Ares touts senior-lending boost from American Capital deal

  • Ares cites senior direct lending program with Aragon Capital
  • Firm to emerge as $13 bln leader in BDC space
  • American Capital sells off riskier assets

Ares Capital Corp expects higher fee income, lower costs and a larger and faster deployment of its senior direct lending program with Varagon Capital as part of its pending $3.4 billion purchase of American Capital Ltd.

The acquisition, expected to close in the next 12 months, will make Ares the middle-market leader among business-development companies, Ares said.

The firm estimates more than $13 billion in total pro-forma investments as of March 31. That’s more than double the $6 billion for the No. 2 BDC, Prospect Capital Corp, and triple the $3.9 billion for FS Investment Corp, according to an Ares presentation.

Ares said its bigger scale from the deal may enable it to speed deployment and increase the target size of loans in its SDLP with Varagon, a firm backed by American International Group.

Ares CEO Kipp deVeer said the firm hopes to “accelerate the growth of our potentially high-yielding SDLP joint venture,” according to a conference call with Wall Street analysts on May 23.

Potential for larger deals

Ares said it’s seeing more potential for larger deals such as its $800 million first- and second-lien credit facility to back a recapitalization by American Seafoods Group, a portfolio company of Bregal Partners, in 2015. As part of the deal, Ares retained a significant position in each tranche, putting its own skin in the game.

Those transactions are popping up more and more often for us,” deVeer said. “Two, three years ago, we may have gone and felt that we had a real competitive advantage underwriting $300 million and holding $100 million. I think what we’re receiving now is the ability to literally commit $500 million to $1 billion per transaction.”

American Capital had said in January it would work with Goldman Sachs and Credit Suisse to solicit merger offers.

Overall, mergers between BDCs have been rare. TPG Specialty Lending has offered to buy TICC Capital Corp, but no deal has been reached.

In one of the few past acquisitions, Ares Capital paid $648 million for Allied Capital Corp in 2009.

Debt-research firm Fitch Ratings said Ares’s acquisition of Allied Capital turned out to be “highly accretive,” partly because the deal was well-managed by exiting equity investments and junior debt positions in favor of senior debt investments.

Ares will opportunistically exit ACAS’s controlled equity book and collateralized loan obligations over time to reduce the risk profile of its combined portfolio, Fitch said.

Nathan Flanders, managing director and head of non-bank financial institutions at Fitch, said the firm will keep watch about divestments by American Capital, particularly before the deal closes.

Overall, Fitch prefers that BDCs invest higher up in the capital stack, in senior forms of debt that offer higher recovery prospects and lower volatility of investments, he said.

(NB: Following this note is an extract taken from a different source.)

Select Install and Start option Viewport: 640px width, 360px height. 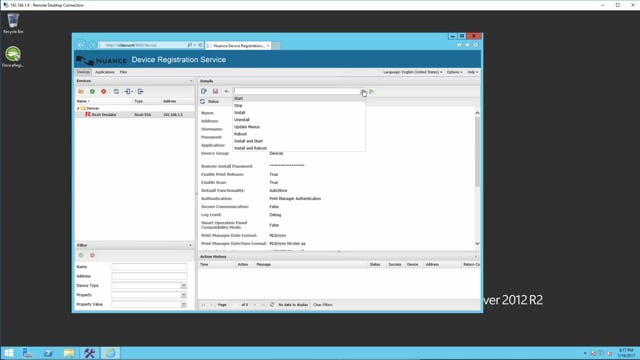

“If they’re unable to do that, they may need to think about the leverage level of the portfolio — they may need to de-lever to account for a higher risk profile,” Flanders said.

Along with benefits to its senior lending, Ares expects the deal to generate near-term cost savings and increased fee income from a larger balance sheet, the company said.

A spokesman for Ares did not return an email from Buyouts.